Location data for words and elements
[start]

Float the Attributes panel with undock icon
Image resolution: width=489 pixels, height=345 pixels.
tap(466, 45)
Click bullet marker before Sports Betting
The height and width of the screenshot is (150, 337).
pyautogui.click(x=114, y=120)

[end]

*Stated goal*. Can you transcribe every entry above line for line, without changing a single character?

*Correct response*.
Float the Attributes panel with undock icon
Image resolution: width=489 pixels, height=345 pixels.
tap(466, 45)
Click bullet marker before Sports Betting
The height and width of the screenshot is (150, 337).
pyautogui.click(x=114, y=120)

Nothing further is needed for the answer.